Out of the multiple theories by Sigmund Freud, this one, in particular, draws attention to the different factors that affect one’s personality. The theory goes into elaborating cathexis and anticathexis alongside various instincts related to life and death. According to Freud, the libido generates one’s mental state. And the mental state, in the long run, is under the influence of two competing forces, cathexis and anticathexis.
- Cathexis. It is all about investing one’s psychic energy in an idea, person, fantasy, or project. Objects are believed to be “cathected” when an individual has emotional significance attached to the same.
- Anticathexis: It is where the ego monitors the socially unacceptable needs of an id. The Ego acts by diversifying emotions triggered by the Id to enter your consciousness.
Here is the catch of how socially evolved your “personal self” is and how you can balance it out without making things awkward. For example, if you are hungry, you can start placing orders randomly, driven by your Id. Or you can let your ego take things into hand and start behaving in a more socially acceptable way and order food as per your appetite.
The Eros And Thanatos Theory By Freud
It is the birth of a loved one or the death of someone which can directly or indirectly shape a person’s personality. And among the different theories by Sigmund Freud that offered a comprehensive understanding of the personal self, the Eros and Thanatos theory will help you understand “How human behavior is driven by life and death instincts?”
- Eros (Life instincts): Your needs are surrounded by basic pleasure, reproduction, and survival instincts.
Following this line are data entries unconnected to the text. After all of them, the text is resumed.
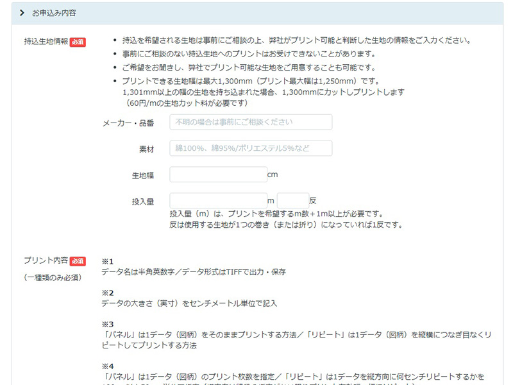Select the 生地幅 input box
This screenshot has width=513, height=385.
coord(218,175)
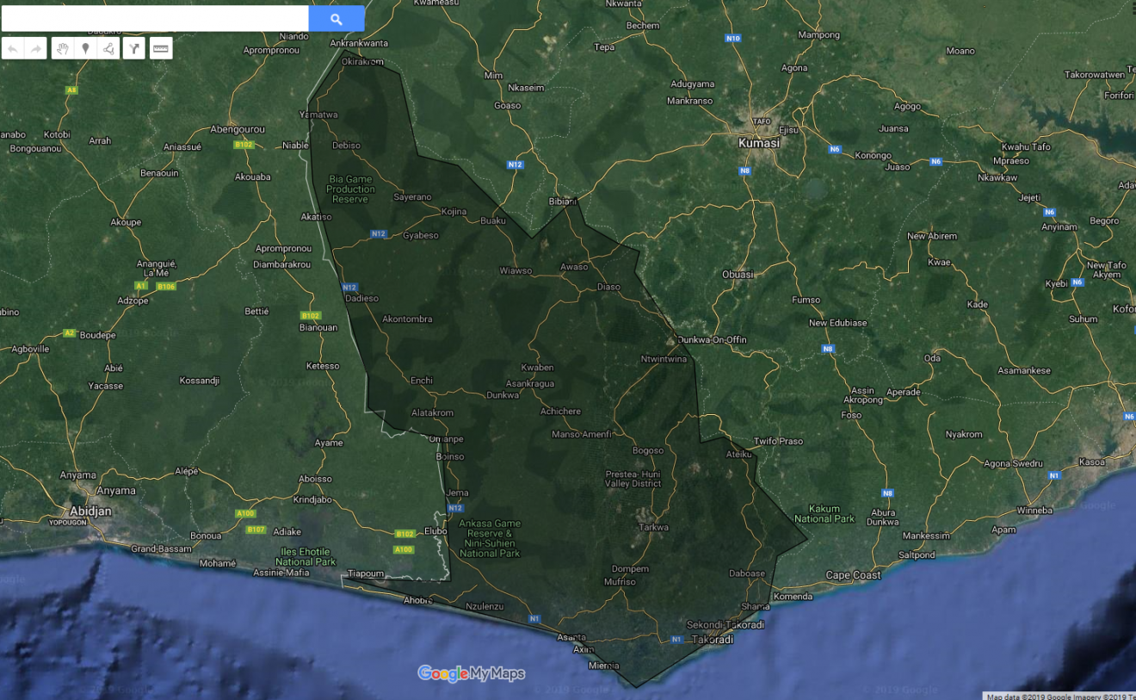Select the hand pan tool
The width and height of the screenshot is (1136, 700).
pyautogui.click(x=63, y=49)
The energy created by life drive/life instincts is libido. The drive makes people participate in actions that will help them sustain their lives and surroundings. For example – taking care of one’s health and personal safety. Behaviors associated with life instincts include cooperation and love, helping people with ideas of harmonious co-existing.
- Thanatos (Death Instincts): In his essay “Beyond the Pleasure Principle,” Freud introduced the concept of Thanatos. His theory was based on clinical observations. Where the soldiers returning from World War 1 frequently revisited their traumatic experiences in the dream. According to Freud, people are driven by an unconscious desire to die. So a person with aggressive behavior after a traumatic experience in life is certainly them manifesting their death drive outward as anger towards others. And those incapable of draining it all out indulge in activities of suicide or self-harm.
As discussed, the human self goes through a lot of change, unlearning, learning, and relearning over time. And Freud, with his theories, has properly categorized those journeys, naming them under different theories.